ISLAM and hate/Subjugation of women in various cultures

ISLAM and the untruth.

Compare

ISLAM with modesty and fidelity

ISLAM and peace

ISLAM with rights of women

and so on

Please avoid HEARSAYS and PROPAGANDA...it will never help
0 Replies
 
brahmin
 
  1  
Reply Sat 18 Mar, 2006 11:47 am
Re: SEXUAL
Separate

ISLAM and various cultures please...
###
I WISH I COULD SEPERATE ISLAM FROM INDIAN/HINDU CULTURE LIKE CHARLES MARTEL ER,.. SEPERATD ISLAM FROM EUROPEAN CULTURE.



ISLAM and terrorism
###
ISLAM AND TERRORISM HAVE BEEN INSEPERABLE SINCE DAY ONE.



ISLAM and hate/Subjugation of women in various cultures
###
SUBJUGATION AND TREATMENT OF WOMEN LIKE ANIMALS IS INTRINSIC IN ISLAM AND ARAB CULTURE(FROM WHERE ISLAM COMES BTW)



ISLAM and the untruth.
###
ISLAM IS ONE OF THE BEST EXAMPLES OF UNTRUTH THAT MANKIND HAS BEEN UNFORTUNATE ENOUGH TO KNOW.


Compare


ISLAM with modesty and fidelity
###
THE MOST MODEST THING ABOUT ISLAM IS ITS CONTRIBUTION TO ARTS AND SCIENCES ALL THROUGH ITS EXISTANCE. AND RIGHT THROUGH ITS HISTORY ISLAMICS HAVE SHOWN VERY HIGH LEVEL OF FIDILITY (AND RUTHLESSNESS) ON THE BATTLEFIELDS OF VARIOUS COUNTRIES.


ISLAM and peace
###
ISLAM AND PEACE ARE NOT TWO WORDS WHICH SIT WELL TOGETHER.
THERE IS NO WAY THEY CAN BE COMPARED. NO NATION HAS EVER KNWN AN IOTA OF PEACE EVER SINCE THEY HAD ISLAMICS AMIDST THEM. ISLAM IS A PEACE OF MURDEROUS **** AT BEST.

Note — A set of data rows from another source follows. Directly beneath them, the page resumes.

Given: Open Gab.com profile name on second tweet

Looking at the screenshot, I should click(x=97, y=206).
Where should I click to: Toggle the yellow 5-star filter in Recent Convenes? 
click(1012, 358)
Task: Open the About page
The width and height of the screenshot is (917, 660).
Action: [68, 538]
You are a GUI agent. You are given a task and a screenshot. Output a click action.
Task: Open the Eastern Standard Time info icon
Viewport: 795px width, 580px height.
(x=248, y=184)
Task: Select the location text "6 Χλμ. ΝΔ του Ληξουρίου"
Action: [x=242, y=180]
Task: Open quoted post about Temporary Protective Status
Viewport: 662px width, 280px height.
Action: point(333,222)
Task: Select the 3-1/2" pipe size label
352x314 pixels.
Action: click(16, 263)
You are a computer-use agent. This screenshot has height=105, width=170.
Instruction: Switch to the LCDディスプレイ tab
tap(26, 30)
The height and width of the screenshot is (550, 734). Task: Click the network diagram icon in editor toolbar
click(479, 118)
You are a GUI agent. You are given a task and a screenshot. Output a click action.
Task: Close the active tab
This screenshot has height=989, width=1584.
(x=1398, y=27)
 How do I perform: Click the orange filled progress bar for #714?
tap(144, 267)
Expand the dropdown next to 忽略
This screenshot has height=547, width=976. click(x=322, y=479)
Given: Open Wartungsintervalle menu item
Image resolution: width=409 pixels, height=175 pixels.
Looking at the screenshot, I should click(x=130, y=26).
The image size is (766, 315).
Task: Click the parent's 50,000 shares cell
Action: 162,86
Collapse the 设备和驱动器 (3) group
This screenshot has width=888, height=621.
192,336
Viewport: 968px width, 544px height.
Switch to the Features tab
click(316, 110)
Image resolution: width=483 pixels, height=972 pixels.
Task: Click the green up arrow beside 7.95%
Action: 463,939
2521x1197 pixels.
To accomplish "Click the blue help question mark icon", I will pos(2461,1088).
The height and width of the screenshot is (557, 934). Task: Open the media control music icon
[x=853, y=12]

ISLAM with rights of women
###
ISLAM BELIEVES THAT MAN HAVE ALL SORTS OF RIGHTS OVER WOMEN INCLUDING HAVING MANY WIVES AT A TIME OR DIVORCING WITH 3 WORDS. WOMEN HAVE BEEN LEFT WITH NO RIGHTS EVER SINCE THEY HAVE BEEN INDUCTED INTO ISLAMIC CULTURE.




Please avoid HEARSAYS and PROPAGANDA...it will never help
###
TRUTH AND HITTING THE NAIL ON THE HEAD WILL HELP THOUGH, ALWAYS DOES.
0 Replies
 
Raul-7
 
  1  
Reply Sat 18 Mar, 2006 03:00 pm
You and Hell seem to be inseperable as well; may you enjoy your eternal life there along with the rest of them.
0 Replies
 
brahmin
 
  1  
Reply Sat 18 Mar, 2006 03:36 pm
hell looks like a better place, now that we still have islam on this planet.